═══ Text block

Celebrating Mathematica’s First Quarter Century - lispython
http://blog.stephenwolfram.com/2013/06/celebrating-mathematicas-first-quarter-century/
======
tmoertel
I was one of the first users of Mathematica and recently received a thank-you
note from Wolfram Research for my early support. Unlike many early supporters
and enthusiasts of Mathematica, however, I won't be encouraging others to join
the Mathematica bandwagon.

I myself stopped using the software about a decade ago for one simple, painful
reason: I don't want my work to be trapped inside of a system that prevents
others from freely building upon it. (And, no, Wolfram's CDF and "player"
software are not substitutes for real, live code that I can give to others and
have them use, change, and build upon -- without having to license a
proprietary software system.)

══════

→ **Problem set**
A. In the Mathematica comment, rewrite the passage from "Celebrating Mathematica’s First" up to and including "the Mathematica bandwagon.", substituting "train" for "bandwagon".
B. According to the Mathematica comment, what should others be able to do with the real, live code the writer gives them?

═══ Data below

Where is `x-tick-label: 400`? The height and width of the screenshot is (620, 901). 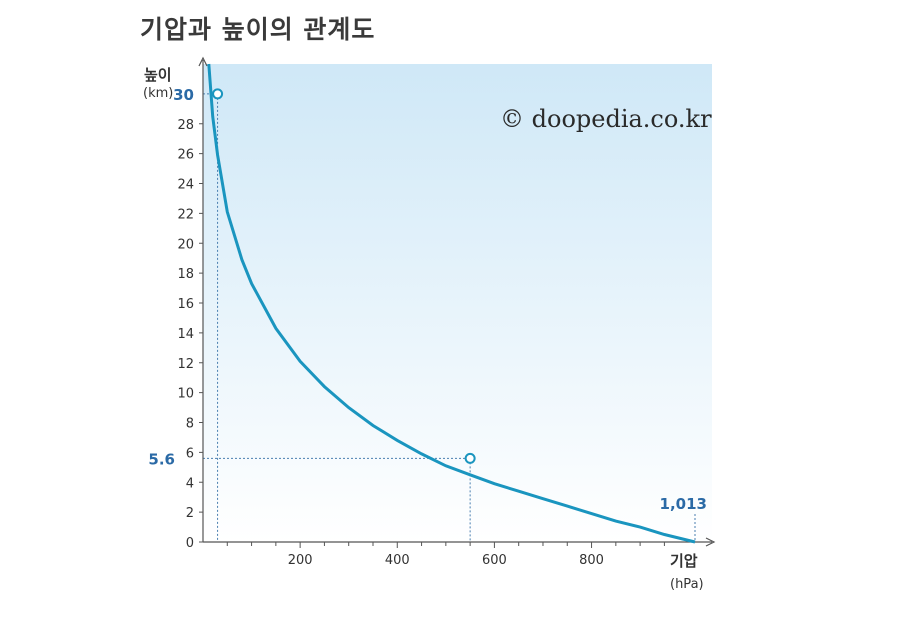 x-tick-label: 400 is located at coordinates (398, 560).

══════

→ **Outputs in order**
A.
Celebrating Mathematica’s First Quarter Century - lispython
http://blog.stephenwolfram.com/2013/06/celebrating-mathematicas-first-quarter-century/
======
tmoertel
I was one of the first users of Mathematica and recently received a thank-you
note from Wolfram Research for my early support. Unlike many early supporters
and enthusiasts of Mathematica, however, I won't be encouraging others to join
the Mathematica train.

B.
- Use it
- Change it
- Build upon it